Credit: NPG

The nuclear effects of DNA damage have been well characterized and include cell cycle arrest, changes in transcription and the activation of DNA repair. Field and colleagues now increase our knowledge of the cytoplasmic effect of DNA damage, revealing that it signals directly to the Golgi to cause its dispersal, which enhances cell survival.

The authors observed that treatment of human and mouse cells with agents that induce DNA damage rapidly changed Golgi morphology from the usual perinuclear ribbon to punctate fragments found throughout the cytoplasm.

DNA-PK phosphorylates GOLPH3 to promote its binding to MYO18A

Previous studies had shown that the Golgi protein GOLPH3 links Golgi membranes to the unconventional myosin MYO18A and to F-actin, which applies tensile force to the Golgi, stretching the Golgi ribbon around the nucleus, and promoting vehicle budding from it. In this study, siRNA-mediated depletion of GOLPH3 or MYO18A, or F-actin depolymerization, prevented DNA damage-induced Golgi dispersal, indicating that these three factors are implicated in this DNA damage response.

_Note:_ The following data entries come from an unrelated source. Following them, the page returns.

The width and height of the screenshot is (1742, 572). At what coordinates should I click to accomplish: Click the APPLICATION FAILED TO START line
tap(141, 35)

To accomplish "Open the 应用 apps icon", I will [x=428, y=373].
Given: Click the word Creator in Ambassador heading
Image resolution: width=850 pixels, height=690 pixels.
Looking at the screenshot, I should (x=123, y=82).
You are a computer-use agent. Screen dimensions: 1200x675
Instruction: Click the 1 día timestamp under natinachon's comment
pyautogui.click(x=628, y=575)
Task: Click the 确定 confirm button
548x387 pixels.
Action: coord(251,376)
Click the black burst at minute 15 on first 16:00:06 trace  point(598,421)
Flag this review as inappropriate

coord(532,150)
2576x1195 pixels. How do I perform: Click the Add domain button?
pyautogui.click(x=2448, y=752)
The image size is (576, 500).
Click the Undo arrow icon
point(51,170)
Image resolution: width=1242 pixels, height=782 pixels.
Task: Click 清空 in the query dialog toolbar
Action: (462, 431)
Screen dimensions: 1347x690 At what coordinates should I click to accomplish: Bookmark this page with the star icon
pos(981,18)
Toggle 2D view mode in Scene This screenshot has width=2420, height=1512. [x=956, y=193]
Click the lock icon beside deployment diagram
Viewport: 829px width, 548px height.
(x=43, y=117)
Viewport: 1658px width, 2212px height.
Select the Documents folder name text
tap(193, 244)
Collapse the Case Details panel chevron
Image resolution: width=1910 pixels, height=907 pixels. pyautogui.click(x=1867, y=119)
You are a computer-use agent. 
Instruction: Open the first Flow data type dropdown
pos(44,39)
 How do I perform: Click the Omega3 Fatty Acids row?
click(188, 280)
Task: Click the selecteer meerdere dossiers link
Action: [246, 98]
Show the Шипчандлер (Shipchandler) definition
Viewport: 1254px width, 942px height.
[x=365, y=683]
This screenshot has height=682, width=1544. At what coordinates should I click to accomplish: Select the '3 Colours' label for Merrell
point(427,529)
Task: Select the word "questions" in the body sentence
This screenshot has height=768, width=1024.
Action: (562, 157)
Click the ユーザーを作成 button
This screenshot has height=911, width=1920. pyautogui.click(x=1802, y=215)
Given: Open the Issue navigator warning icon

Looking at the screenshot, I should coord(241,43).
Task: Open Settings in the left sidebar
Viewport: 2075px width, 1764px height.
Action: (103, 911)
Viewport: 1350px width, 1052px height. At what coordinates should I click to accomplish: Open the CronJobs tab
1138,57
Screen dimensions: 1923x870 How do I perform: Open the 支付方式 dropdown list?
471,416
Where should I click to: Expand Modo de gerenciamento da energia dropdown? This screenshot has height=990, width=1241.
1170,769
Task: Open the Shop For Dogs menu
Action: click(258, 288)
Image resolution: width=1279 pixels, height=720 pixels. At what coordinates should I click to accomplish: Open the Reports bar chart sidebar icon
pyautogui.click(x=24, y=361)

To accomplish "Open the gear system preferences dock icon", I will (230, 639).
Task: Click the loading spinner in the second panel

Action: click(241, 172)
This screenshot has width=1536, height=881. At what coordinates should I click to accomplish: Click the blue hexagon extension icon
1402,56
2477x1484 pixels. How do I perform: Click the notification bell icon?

To characterize the link between DNA damage and Golgi dispersal, the authors analysed the role of GOLPH3 phosphorylation at residues Thr143 and Thr148 in a 'TQ' motif, as TQ motifs are known to be substrates of the DNA damage-activated kinases ATM, ATR and DNA-PK. Mutations at Thr143 and Thr148 indicated that their phosphorylation is indeed essential for Golgi dispersal following DNA damage. Moreover, only DNA-PK directly phosphorylated GOLPH3 at Thr143 and Thr148 to mediate this DNA-damage response. Importantly, data suggested that DNA-PK phosphorylates GOLPH3 to promote its binding to MYO18A; this presumably applies a tensile force to the Golgi to promote dispersal.

But what are the functional consequences of Golgi dispersal? The authors found that it was associated with impaired trafficking from the Golgi to the plasma membrane. Moreover, the DNA-PK–GOLPH3–MYO18A pathway increased cell survival upon DNA damage. Thus, a decrease in Golgi–plasma membrane trafficking of specific cargoes may constitute a strategy to improve cell survival following genotoxic stress.

In addition to uncovering a new DNA damage response, these findings may have clinical implications: GOLPH3 is often overexpressed in tumours with poor prognosis and is associated with enhanced cell survival following chemotherapy, making this pathway a potentially useful therapeutic target.